Amendments to MiFIR RTS on transparency requirements for equity and non-equity instruments
The following were published in the Official Journal of the European Union (the OJ):
Commission Delegated Regulation (EU) 2023/944 amending and correcting the regulatory technical standards (RTS) laid down in Delegated Regulation (EU) 2017/587 as regards certain transparency requirements applicable to transactions in equity instruments.
Both regulations were made under the Markets in Financial Instruments Regulation (600/2014) (MiFIR). The amendments relate to certain reporting fields, flags, and transitional provisions. Both regulations will enter into force on 5 June 2023. Parts of the Regulations will apply from 1 January 2024.
Amendments toRTS on MiFID II tick size regime
The following was published in the OJ:
Commission Delegated Regulation (EU) 2023/960 amending Delegated Regulation (EU) 2017/588 which contains RTS supplementing the MiFID II Directive. The amendments concern the annual application date of the calculations of the average daily number of transactions for shares, depository receipts and exchange-traded funds for the purposes of the tick size regime.
It will come into force on 5 June 2023.
Proposed AML Regulation, 6AMLD and AMLA Regulation
The proposed AML Regulation, 6AMLD and AMLA Regulation continue through the EU legislative process. The Council of the EU published the following notes:
information note on the proposed Regulation on the prevention of the use of the financial system for the purposes of money laundering or terrorist financing (2021/0239) (AML Regulation)
information note on the proposed Directive on the mechanisms to be put in place by the member states for the prevention of the use of the financial system for the purposes of money laundering or terrorist financing and repealing Directive (EU) 2015/849 (2021/0250)) (MLD6)
The notes contain tables comparing the negotiating positions taken by the European Commission, the Council and the European Parliament ahead of the start of trialogue negotiations on the legislation.
EU list of high-risk third-country jurisdictions
The European Commission is updating the list of high-risk third-country jurisdictions presenting strategic deficiencies in their anti-money laundering/countering the financing of terrorism (AML/CFT) regimes. Two third-country jurisdictions are being added to the list: Nigeria and South Africa, while two other jurisdictions are being delisted: Cambodia and Morocco.
The update of the list of high-risk third-country jurisdictions takes the legal form of a delegated regulation and annex which will enter into force after scrutiny and non-objection of the European Parliament and the Council over a period of one month (which can be prolonged for another month).

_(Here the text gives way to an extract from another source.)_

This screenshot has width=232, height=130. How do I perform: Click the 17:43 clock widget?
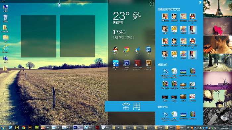pyautogui.click(x=119, y=32)
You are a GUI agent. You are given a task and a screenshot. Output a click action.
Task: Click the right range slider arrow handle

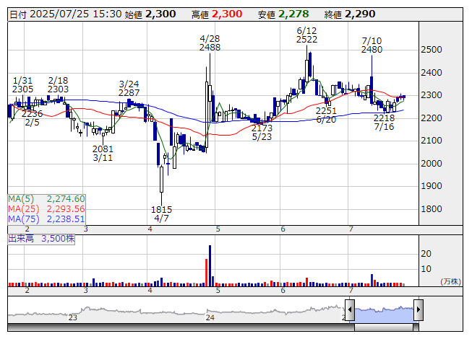419,310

This list takes into account the information from the Financial Action Task Force (FATF) and the changes decided at the last FATF Plenary of February 2023 in the list of 'Jurisdictions under Increased Monitoring' (grey list). Considering the level of financial systems' integration, the Single Market would be exposed to serious risks of money laundering and terrorist financing if the EU were not to consider adding jurisdictions identified by the FATF to the EU list.

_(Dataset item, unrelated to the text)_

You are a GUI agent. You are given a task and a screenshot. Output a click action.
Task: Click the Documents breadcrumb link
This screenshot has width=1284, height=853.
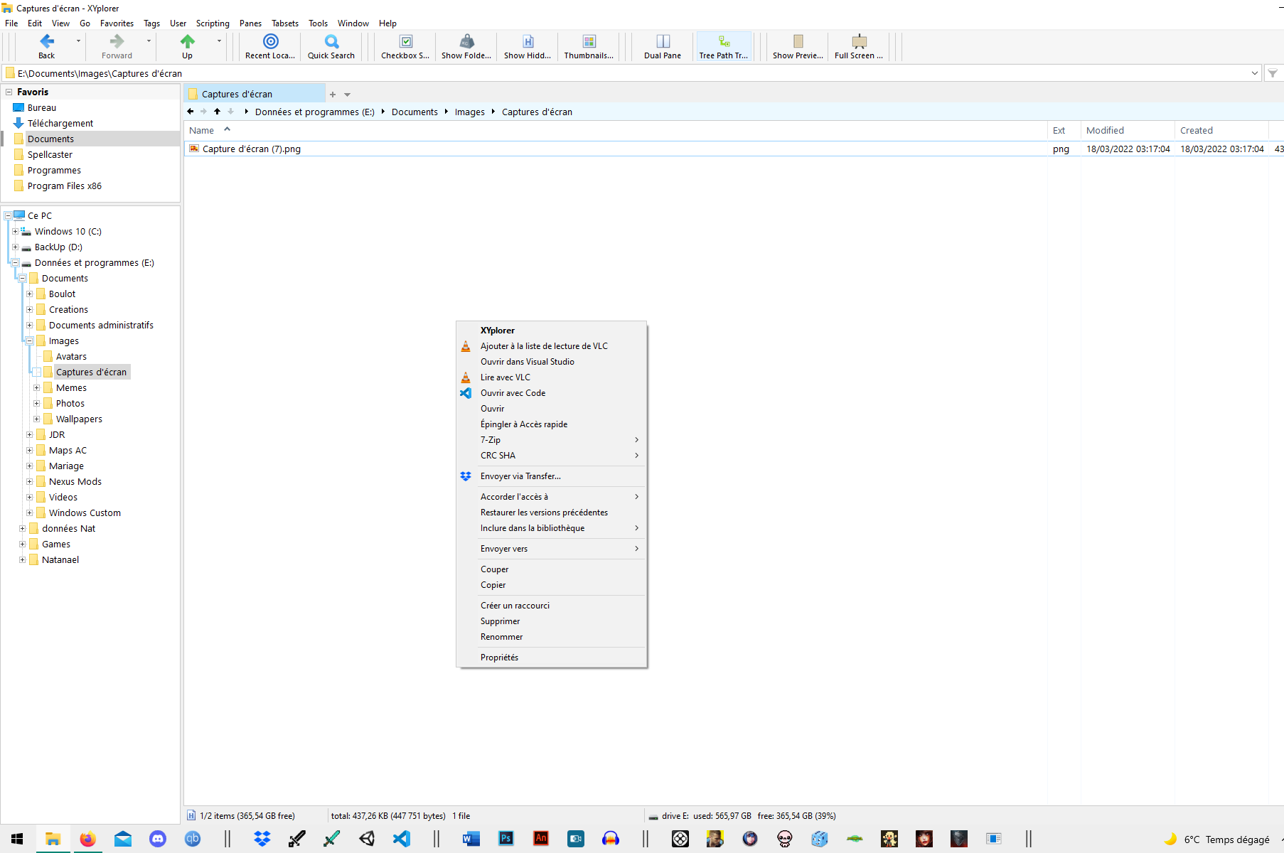coord(414,112)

European financial institutions and other gatekeepers, including notaries, lawyers, and accountants (obliged entities) are required to apply enhanced vigilance in transactions involving high-risk third-countries (enhanced customer due diligence). This applies to existing customers as well as new customers.
Under Article 9 of Directive (EU) 2015/849, the 4th Anti-money Laundering Directive, the Commission is mandated to adopt and update such a list regularly in order to take into account information from international organisations and standard setters in the field of AML/CFT, such as the FATF.